Akhirnya, dengan berbagai upaya para pendukung dan timsesnya membela Jokowi dengan beberapa argumentasi, meskipun masuk akal tapi menurut saya terkesan dicari-cari. Hal ini saya anggap biasa dalam suatu kontestasi politik. Diantaranya yang paling banter adalah karena ada kebiasaan dalam pengucapan bahasa Arab sesuai aksen daerah tertentu, kebetulan Jokowi berasal dari Solo, Jawa Tengah.

Salah ucap yang dilakukan Prabowo maupun Jokowi sebaiknya menjadi pelajaran berharga bagi kita semua, terutama para pendukungnya. Lebih-lebih timsesnya. Dari dua peristiwa tersebut boleh jadi, dua calon presiden tidak ada yang lebih jago dalam hal ilmu agama Islam dibandingkan dengan yang lain. Kedua calon presiden sama-sama tidak lebih baik dalam menyebut istilah penting dalam agama Islam.
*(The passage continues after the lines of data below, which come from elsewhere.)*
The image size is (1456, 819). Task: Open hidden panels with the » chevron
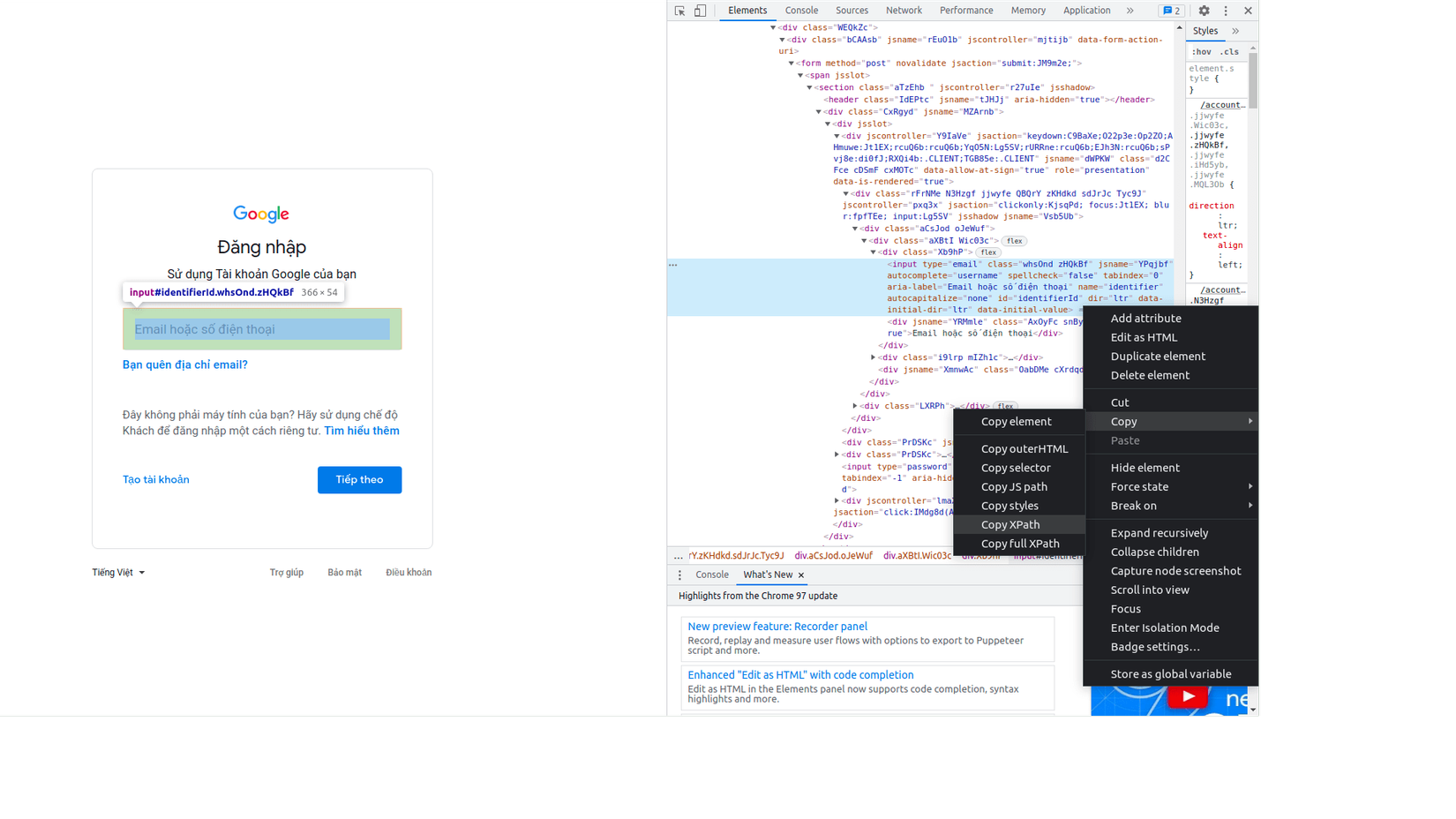click(1130, 11)
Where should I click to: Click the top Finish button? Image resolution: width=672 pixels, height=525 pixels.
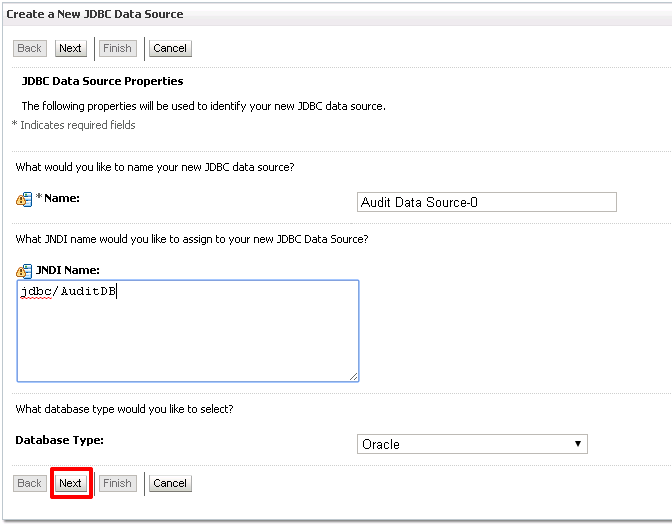(117, 48)
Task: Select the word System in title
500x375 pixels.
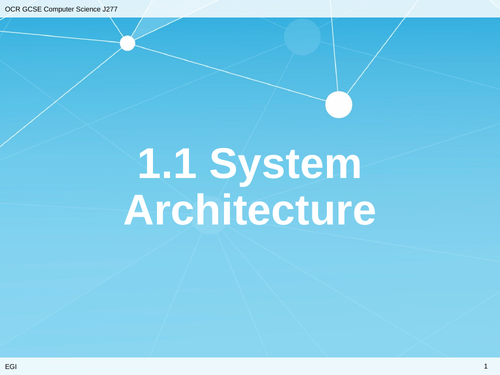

Boleh jadi, Prabowo tidak lebih Islam daripada Jokowi meskipun didukung oleh ulama dan para habaib. Atau bahkan sebaliknya Jokowi juga tidak lebih Islam meskipun calon wakil presidennya juga seorang Kyai. Artinya, perdebatan siapa salah-siapa benar dalam konteks ini sangat dilatar belakangi oleh persoalan politik, pemilihan presiden 17 April 2019. Bayangkan jika dalam kondisi normal dan tidak berada dalam tahun politik, boleh jadi kasus salah ucap oleh kedua calon presiden tidak akan pernah dipermasalahkan, bahkan dianggap hal yang lumrah.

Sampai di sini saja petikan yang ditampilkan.